What to produce :: Transcribe the part of the listing below that opens with the line containing "at (67, 174)." and closes with the line containing "at that location.", copying both of those lines and everything between them.

====== Raw data ======

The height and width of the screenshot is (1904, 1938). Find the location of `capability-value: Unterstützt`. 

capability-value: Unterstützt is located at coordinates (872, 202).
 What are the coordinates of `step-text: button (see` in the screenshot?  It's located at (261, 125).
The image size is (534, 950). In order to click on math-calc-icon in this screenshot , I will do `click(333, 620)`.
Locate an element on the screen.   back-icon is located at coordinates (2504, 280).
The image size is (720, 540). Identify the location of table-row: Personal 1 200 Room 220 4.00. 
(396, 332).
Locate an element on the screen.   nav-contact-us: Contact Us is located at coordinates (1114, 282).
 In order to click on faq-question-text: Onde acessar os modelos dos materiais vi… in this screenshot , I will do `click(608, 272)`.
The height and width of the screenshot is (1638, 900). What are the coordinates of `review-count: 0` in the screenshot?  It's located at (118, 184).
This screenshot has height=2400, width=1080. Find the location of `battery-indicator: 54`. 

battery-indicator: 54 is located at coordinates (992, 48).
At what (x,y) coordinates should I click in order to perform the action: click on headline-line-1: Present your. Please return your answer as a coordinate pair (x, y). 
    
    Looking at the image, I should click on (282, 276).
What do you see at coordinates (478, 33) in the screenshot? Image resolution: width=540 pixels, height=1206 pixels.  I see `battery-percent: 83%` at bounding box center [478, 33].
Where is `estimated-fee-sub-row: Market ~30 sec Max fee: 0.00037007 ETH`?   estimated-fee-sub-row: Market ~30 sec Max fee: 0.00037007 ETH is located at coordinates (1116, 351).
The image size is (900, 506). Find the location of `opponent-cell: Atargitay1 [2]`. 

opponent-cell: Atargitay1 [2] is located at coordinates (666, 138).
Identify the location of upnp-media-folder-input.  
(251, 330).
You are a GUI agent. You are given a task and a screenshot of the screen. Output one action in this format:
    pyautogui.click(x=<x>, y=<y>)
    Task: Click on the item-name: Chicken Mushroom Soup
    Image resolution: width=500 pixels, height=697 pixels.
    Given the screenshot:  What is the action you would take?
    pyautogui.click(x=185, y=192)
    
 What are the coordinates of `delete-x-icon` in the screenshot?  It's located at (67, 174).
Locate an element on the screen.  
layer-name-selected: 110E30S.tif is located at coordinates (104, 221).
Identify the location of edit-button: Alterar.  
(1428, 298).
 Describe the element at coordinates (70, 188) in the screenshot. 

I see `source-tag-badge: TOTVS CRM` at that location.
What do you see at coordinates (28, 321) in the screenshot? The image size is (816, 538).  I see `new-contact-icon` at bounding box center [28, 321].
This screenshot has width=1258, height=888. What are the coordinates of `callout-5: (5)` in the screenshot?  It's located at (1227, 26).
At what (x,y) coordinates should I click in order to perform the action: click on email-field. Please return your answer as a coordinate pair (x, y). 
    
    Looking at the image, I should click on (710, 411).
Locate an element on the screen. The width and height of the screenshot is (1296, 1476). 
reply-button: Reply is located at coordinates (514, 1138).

======

Problem solution ::
 What are the coordinates of `delete-x-icon` in the screenshot?  It's located at (67, 174).
Locate an element on the screen.  
layer-name-selected: 110E30S.tif is located at coordinates (104, 221).
Identify the location of edit-button: Alterar.  
(1428, 298).
 Describe the element at coordinates (70, 188) in the screenshot. 

I see `source-tag-badge: TOTVS CRM` at that location.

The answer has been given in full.